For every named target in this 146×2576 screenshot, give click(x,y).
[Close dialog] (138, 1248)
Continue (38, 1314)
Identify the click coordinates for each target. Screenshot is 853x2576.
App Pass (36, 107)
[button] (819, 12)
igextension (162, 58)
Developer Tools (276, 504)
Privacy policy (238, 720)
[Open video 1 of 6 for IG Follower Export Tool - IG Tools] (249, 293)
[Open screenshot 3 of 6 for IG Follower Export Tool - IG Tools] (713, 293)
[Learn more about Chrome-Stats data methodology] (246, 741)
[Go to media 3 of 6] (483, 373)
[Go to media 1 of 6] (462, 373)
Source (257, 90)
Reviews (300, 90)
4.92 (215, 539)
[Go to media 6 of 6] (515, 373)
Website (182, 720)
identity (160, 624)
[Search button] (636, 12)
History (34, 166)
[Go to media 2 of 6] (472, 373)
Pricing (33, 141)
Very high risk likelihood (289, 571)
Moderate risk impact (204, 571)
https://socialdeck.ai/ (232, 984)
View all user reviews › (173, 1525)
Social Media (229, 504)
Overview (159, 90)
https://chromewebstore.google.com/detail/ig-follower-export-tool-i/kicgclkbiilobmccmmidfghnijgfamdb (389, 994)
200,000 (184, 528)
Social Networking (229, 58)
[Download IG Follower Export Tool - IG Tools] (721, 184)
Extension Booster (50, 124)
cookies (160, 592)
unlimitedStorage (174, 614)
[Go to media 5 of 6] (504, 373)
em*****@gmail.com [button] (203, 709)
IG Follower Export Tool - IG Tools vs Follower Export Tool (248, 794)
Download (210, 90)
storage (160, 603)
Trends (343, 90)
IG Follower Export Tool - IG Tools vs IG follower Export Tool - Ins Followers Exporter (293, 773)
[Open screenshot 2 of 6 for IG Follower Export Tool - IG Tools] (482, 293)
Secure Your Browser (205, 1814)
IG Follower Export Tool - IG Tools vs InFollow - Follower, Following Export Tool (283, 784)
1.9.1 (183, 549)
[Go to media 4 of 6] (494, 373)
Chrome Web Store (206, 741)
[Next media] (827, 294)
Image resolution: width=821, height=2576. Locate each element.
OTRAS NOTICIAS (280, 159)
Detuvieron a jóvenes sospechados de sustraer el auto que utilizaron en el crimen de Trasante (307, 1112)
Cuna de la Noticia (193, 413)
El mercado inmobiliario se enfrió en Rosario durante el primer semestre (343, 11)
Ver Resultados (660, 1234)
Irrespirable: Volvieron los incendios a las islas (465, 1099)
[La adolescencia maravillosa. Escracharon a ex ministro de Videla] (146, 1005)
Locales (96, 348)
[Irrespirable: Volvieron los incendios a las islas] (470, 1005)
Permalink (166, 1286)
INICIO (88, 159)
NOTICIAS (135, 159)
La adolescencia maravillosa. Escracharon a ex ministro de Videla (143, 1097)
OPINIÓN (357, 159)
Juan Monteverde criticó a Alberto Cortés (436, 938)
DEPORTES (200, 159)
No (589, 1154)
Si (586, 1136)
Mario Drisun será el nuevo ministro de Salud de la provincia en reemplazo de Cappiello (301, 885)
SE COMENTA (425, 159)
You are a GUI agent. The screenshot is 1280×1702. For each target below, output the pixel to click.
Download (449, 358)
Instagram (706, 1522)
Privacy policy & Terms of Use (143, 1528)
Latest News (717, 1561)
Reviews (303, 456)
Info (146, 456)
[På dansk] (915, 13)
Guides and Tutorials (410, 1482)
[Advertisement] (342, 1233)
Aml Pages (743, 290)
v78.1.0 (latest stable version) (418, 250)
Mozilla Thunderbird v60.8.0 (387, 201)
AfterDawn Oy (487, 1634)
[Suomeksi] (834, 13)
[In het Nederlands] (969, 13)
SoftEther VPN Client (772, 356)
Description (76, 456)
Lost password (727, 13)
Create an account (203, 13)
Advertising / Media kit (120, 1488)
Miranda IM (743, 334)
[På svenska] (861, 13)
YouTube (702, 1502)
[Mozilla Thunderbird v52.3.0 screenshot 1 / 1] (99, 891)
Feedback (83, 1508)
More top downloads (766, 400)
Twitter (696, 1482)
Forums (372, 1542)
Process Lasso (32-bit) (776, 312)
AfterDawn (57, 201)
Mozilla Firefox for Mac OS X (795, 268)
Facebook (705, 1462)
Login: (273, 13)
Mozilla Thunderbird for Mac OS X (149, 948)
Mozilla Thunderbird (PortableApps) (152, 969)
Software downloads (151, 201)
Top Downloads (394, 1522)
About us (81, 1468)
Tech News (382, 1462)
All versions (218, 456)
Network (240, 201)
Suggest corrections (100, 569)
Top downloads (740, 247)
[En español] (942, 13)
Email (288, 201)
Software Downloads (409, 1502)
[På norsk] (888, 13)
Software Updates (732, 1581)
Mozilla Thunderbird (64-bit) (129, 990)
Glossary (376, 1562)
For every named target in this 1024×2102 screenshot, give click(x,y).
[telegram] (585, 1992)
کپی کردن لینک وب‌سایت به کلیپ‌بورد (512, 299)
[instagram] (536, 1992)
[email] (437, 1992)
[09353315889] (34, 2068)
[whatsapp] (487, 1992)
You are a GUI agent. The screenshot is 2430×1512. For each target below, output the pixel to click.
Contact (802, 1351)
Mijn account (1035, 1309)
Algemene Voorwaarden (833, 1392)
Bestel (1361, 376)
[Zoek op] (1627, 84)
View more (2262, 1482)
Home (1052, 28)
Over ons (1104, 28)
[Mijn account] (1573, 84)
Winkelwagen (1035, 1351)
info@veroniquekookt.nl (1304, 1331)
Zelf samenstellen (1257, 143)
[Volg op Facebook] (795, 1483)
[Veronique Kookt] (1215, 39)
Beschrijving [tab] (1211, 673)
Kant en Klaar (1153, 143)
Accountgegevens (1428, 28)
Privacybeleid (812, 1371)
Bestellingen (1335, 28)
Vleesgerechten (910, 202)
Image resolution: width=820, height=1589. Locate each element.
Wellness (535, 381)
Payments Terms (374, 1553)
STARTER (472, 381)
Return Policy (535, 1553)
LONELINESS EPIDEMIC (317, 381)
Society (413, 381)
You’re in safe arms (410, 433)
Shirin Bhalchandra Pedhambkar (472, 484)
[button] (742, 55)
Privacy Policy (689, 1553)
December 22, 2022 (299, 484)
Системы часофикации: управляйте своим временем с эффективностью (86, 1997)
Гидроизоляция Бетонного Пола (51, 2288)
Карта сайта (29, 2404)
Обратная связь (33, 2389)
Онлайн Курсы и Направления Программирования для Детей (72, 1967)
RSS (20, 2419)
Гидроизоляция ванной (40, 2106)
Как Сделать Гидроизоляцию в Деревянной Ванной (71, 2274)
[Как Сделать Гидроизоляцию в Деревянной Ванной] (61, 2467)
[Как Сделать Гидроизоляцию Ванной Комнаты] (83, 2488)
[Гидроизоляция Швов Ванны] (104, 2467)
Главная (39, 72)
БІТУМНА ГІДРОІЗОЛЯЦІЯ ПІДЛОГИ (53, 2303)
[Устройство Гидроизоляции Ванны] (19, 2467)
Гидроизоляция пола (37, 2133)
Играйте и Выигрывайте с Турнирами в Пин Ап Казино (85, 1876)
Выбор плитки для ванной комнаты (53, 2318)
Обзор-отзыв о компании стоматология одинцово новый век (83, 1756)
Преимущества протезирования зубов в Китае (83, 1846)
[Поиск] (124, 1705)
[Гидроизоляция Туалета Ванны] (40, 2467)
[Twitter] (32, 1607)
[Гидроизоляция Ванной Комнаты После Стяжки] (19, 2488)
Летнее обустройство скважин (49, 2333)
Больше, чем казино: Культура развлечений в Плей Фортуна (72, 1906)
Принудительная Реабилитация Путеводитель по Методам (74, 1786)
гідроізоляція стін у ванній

What you will do
What you return must match the listing exactly, with nothing missing.

Solution for this task
For every named target in this 146×2576 screenshot, give click(x,y).
[Close dialog] (138, 1248)
Continue (38, 1314)
Identify the click coordinates for each target. Screenshot is 853x2576.
App Pass (36, 107)
[button] (819, 12)
igextension (162, 58)
Developer Tools (276, 504)
Privacy policy (238, 720)
[Open video 1 of 6 for IG Follower Export Tool - IG Tools] (249, 293)
[Open screenshot 3 of 6 for IG Follower Export Tool - IG Tools] (713, 293)
[Learn more about Chrome-Stats data methodology] (246, 741)
[Go to media 3 of 6] (483, 373)
[Go to media 1 of 6] (462, 373)
Source (257, 90)
Reviews (300, 90)
4.92 (215, 539)
[Go to media 6 of 6] (515, 373)
Website (182, 720)
identity (160, 624)
[Search button] (636, 12)
History (34, 166)
[Go to media 2 of 6] (472, 373)
Pricing (33, 141)
Very high risk likelihood (289, 571)
Moderate risk impact (204, 571)
https://socialdeck.ai/ (232, 984)
View all user reviews › (173, 1525)
Social Media (229, 504)
Overview (159, 90)
https://chromewebstore.google.com/detail/ig-follower-export-tool-i/kicgclkbiilobmccmmidfghnijgfamdb (389, 994)
200,000 (184, 528)
Social Networking (229, 58)
[Download IG Follower Export Tool - IG Tools] (721, 184)
Extension Booster (50, 124)
cookies (160, 592)
unlimitedStorage (174, 614)
[Go to media 5 of 6] (504, 373)
em*****@gmail.com [button] (203, 709)
IG Follower Export Tool - IG Tools vs Follower Export Tool (248, 794)
Download (210, 90)
storage (160, 603)
Trends (343, 90)
IG Follower Export Tool - IG Tools vs IG follower Export Tool - Ins Followers Exporter (293, 773)
[Open screenshot 2 of 6 for IG Follower Export Tool - IG Tools] (482, 293)
Secure Your Browser (205, 1814)
IG Follower Export Tool - IG Tools vs InFollow - Follower, Following Export Tool (283, 784)
1.9.1 (183, 549)
[Go to media 4 of 6] (494, 373)
Chrome Web Store (206, 741)
[Next media] (827, 294)
Image resolution: width=821, height=2576. Locate each element.
OTRAS NOTICIAS (280, 159)
Detuvieron a jóvenes sospechados de sustraer el auto que utilizaron en el crimen de Trasante (307, 1112)
Cuna de la Noticia (193, 413)
El mercado inmobiliario se enfrió en Rosario durante el primer semestre (343, 11)
Ver Resultados (660, 1234)
Irrespirable: Volvieron los incendios a las islas (465, 1099)
[La adolescencia maravillosa. Escracharon a ex ministro de Videla] (146, 1005)
Locales (96, 348)
[Irrespirable: Volvieron los incendios a las islas] (470, 1005)
Permalink (166, 1286)
INICIO (88, 159)
NOTICIAS (135, 159)
La adolescencia maravillosa. Escracharon a ex ministro de Videla (143, 1097)
OPINIÓN (357, 159)
Juan Monteverde criticó a Alberto Cortés (436, 938)
DEPORTES (200, 159)
No (589, 1154)
Si (586, 1136)
Mario Drisun será el nuevo ministro de Salud de la provincia en reemplazo de Cappiello (301, 885)
SE COMENTA (425, 159)
You are a GUI agent. The screenshot is 1280×1702. For each target below, output the pixel to click.
Download (449, 358)
Instagram (706, 1522)
Privacy policy & Terms of Use (143, 1528)
Latest News (717, 1561)
Reviews (303, 456)
Info (146, 456)
[På dansk] (915, 13)
Guides and Tutorials (410, 1482)
[Advertisement] (342, 1233)
Aml Pages (743, 290)
v78.1.0 (latest stable version) (418, 250)
Mozilla Thunderbird v60.8.0 (387, 201)
AfterDawn Oy (487, 1634)
[Suomeksi] (834, 13)
[In het Nederlands] (969, 13)
SoftEther VPN Client (772, 356)
Description (76, 456)
Lost password (727, 13)
Create an account (203, 13)
Advertising / Media kit (120, 1488)
Miranda IM (743, 334)
[På svenska] (861, 13)
YouTube (702, 1502)
[Mozilla Thunderbird v52.3.0 screenshot 1 / 1] (99, 891)
Feedback (83, 1508)
More top downloads (766, 400)
Twitter (696, 1482)
Forums (372, 1542)
Process Lasso (32-bit) (776, 312)
AfterDawn (57, 201)
Mozilla Firefox for Mac OS X (795, 268)
Facebook (705, 1462)
Login: (273, 13)
Mozilla Thunderbird for Mac OS X (149, 948)
Mozilla Thunderbird (PortableApps) (152, 969)
Software downloads (151, 201)
Top Downloads (394, 1522)
About us (81, 1468)
Tech News (382, 1462)
All versions (218, 456)
Network (240, 201)
Suggest corrections (100, 569)
Top downloads (740, 247)
[En español] (942, 13)
Email (288, 201)
Software Downloads (409, 1502)
[På norsk] (888, 13)
Software Updates (732, 1581)
Mozilla Thunderbird (64-bit) (129, 990)
Glossary (376, 1562)
For every named target in this 1024×2102 screenshot, give click(x,y).
[telegram] (585, 1992)
کپی کردن لینک وب‌سایت به کلیپ‌بورد (512, 299)
[instagram] (536, 1992)
[email] (437, 1992)
[09353315889] (34, 2068)
[whatsapp] (487, 1992)
You are a GUI agent. The screenshot is 2430×1512. For each target below, output the pixel to click.
Contact (802, 1351)
Mijn account (1035, 1309)
Algemene Voorwaarden (833, 1392)
Bestel (1361, 376)
[Zoek op] (1627, 84)
View more (2262, 1482)
Home (1052, 28)
Over ons (1104, 28)
[Mijn account] (1573, 84)
Winkelwagen (1035, 1351)
info@veroniquekookt.nl (1304, 1331)
Zelf samenstellen (1257, 143)
[Volg op Facebook] (795, 1483)
[Veronique Kookt] (1215, 39)
Beschrijving [tab] (1211, 673)
Kant en Klaar (1153, 143)
Accountgegevens (1428, 28)
Privacybeleid (812, 1371)
Bestellingen (1335, 28)
Vleesgerechten (910, 202)
Image resolution: width=820, height=1589. Locate each element.
Wellness (535, 381)
Payments Terms (374, 1553)
STARTER (472, 381)
Return Policy (535, 1553)
LONELINESS EPIDEMIC (317, 381)
Society (413, 381)
You’re in safe arms (410, 433)
Shirin Bhalchandra Pedhambkar (472, 484)
[button] (742, 55)
Privacy Policy (689, 1553)
December 22, 2022 (299, 484)
Системы часофикации: управляйте своим временем с эффективностью (86, 1997)
Гидроизоляция Бетонного Пола (51, 2288)
Карта сайта (29, 2404)
Обратная связь (33, 2389)
Онлайн Курсы и Направления Программирования для Детей (72, 1967)
RSS (20, 2419)
Гидроизоляция ванной (40, 2106)
Как Сделать Гидроизоляцию в Деревянной Ванной (71, 2274)
[Как Сделать Гидроизоляцию в Деревянной Ванной] (61, 2467)
[Как Сделать Гидроизоляцию Ванной Комнаты] (83, 2488)
[Гидроизоляция Швов Ванны] (104, 2467)
Главная (39, 72)
БІТУМНА ГІДРОІЗОЛЯЦІЯ ПІДЛОГИ (53, 2303)
[Устройство Гидроизоляции Ванны] (19, 2467)
Гидроизоляция пола (37, 2133)
Играйте и Выигрывайте с Турнирами в Пин Ап Казино (85, 1876)
Выбор плитки для ванной комнаты (53, 2318)
Обзор-отзыв о компании стоматология одинцово новый век (83, 1756)
Преимущества протезирования зубов в Китае (83, 1846)
[Поиск] (124, 1705)
[Гидроизоляция Туалета Ванны] (40, 2467)
[Twitter] (32, 1607)
[Гидроизоляция Ванной Комнаты После Стяжки] (19, 2488)
Летнее обустройство скважин (49, 2333)
Больше, чем казино: Культура развлечений в Плей Фортуна (72, 1906)
Принудительная Реабилитация Путеводитель по Методам (74, 1786)
гідроізоляція стін у ванній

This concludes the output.